COLUMBUS, Ohio (Legal Newsline) – LG Chem has failed to convince the Ohio Supreme Court to stop products liability litigation against it.
The company claimed a lack of personal jurisdiction in Lucas County but the state Supreme Court rejected that argument in an opinion issued June 22. Two plaintiffs have sued the company in that county, alleging they were injured when LG Lithium ion batteries in vape pens exploded in their pockets.
LG Chem’s principal place of business is in South Korea and it argued the plaintiffs failed to show the Lucas County court could assert jurisdiction over it. The plaintiffs argued the company conducted business in Lucas County, though they conceded LG Chem did not actually sell the batteries to the vape shops at which the products at issue were purchased by the plaintiffs.
LG Chem says the batteries were never made or sold to be used as standalone, replaceable batteries.

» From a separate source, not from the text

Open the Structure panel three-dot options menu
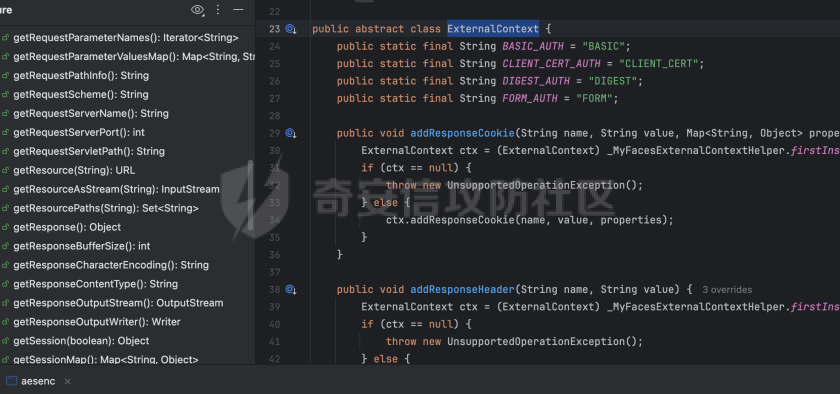Screen dimensions: 840x394 218,10
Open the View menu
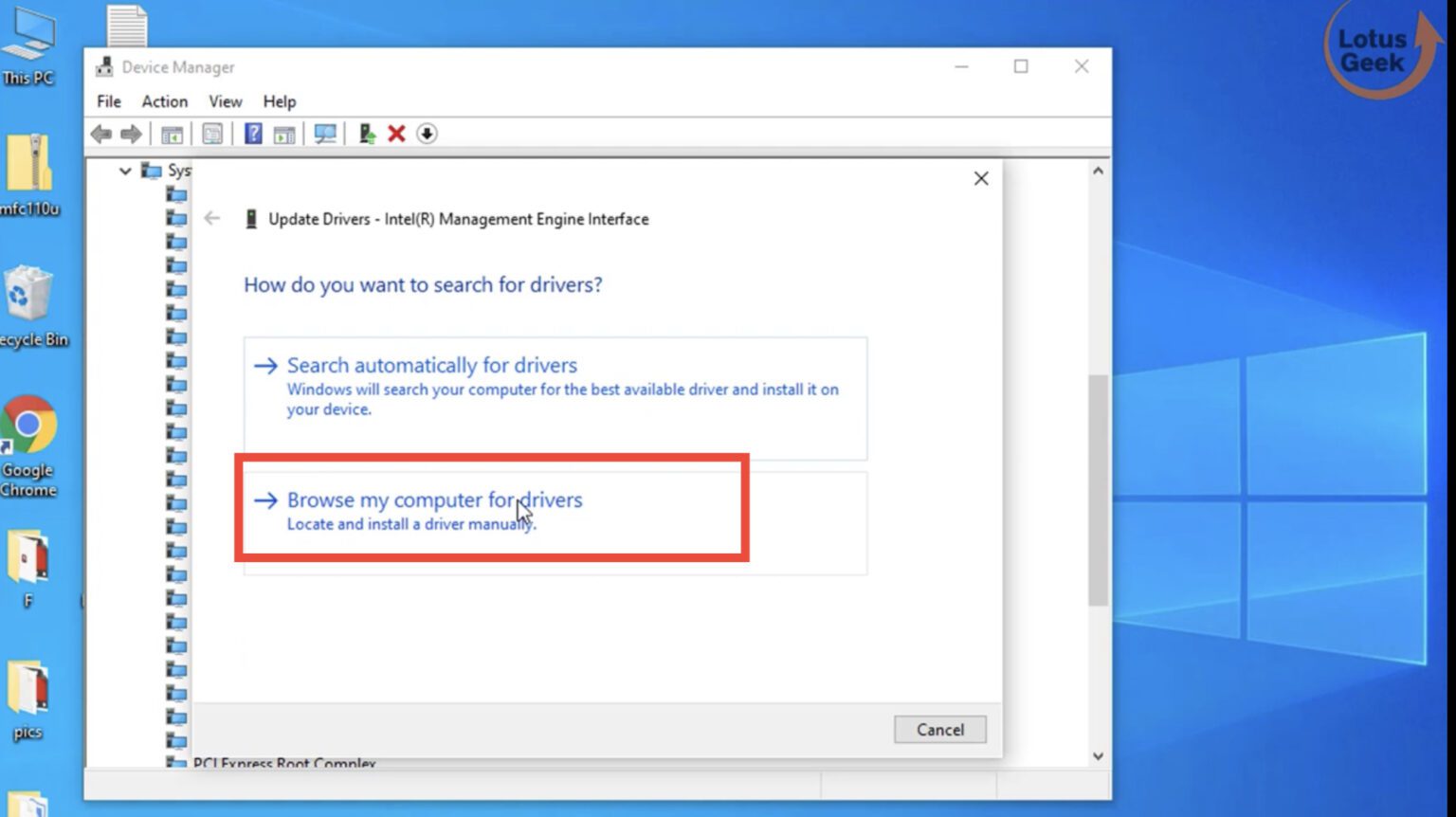This screenshot has width=1456, height=817. [225, 101]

The court wrote it has granted only two writs alleging a “patent and unambiguous lack of personal jurisdiction” in the past 40 years. It noted an affidavit from a sales rep that was “inconsistent.”
“(H)e testified that LG Chem did not sell or distribute LG 18650 lithium-ion batteries ‘to any customer located in Ohio’ in the three-year period preceding the Darrow plaintiffs’ injuries, yet he stated that LG Chem had shipped 1,160 such batteries to Ohio to fulfill three orders of an equipment manufacturer in 2013 and 2014,” the ruling says.
“Even accepting the assertion that the manufacturer was ‘located in Macao,’ the delivery of the batteries to Ohio shows that LG Chem had some connection to Ohio…”
Due process requirements for personal jurisdiction are yet to be sorted by the trial court.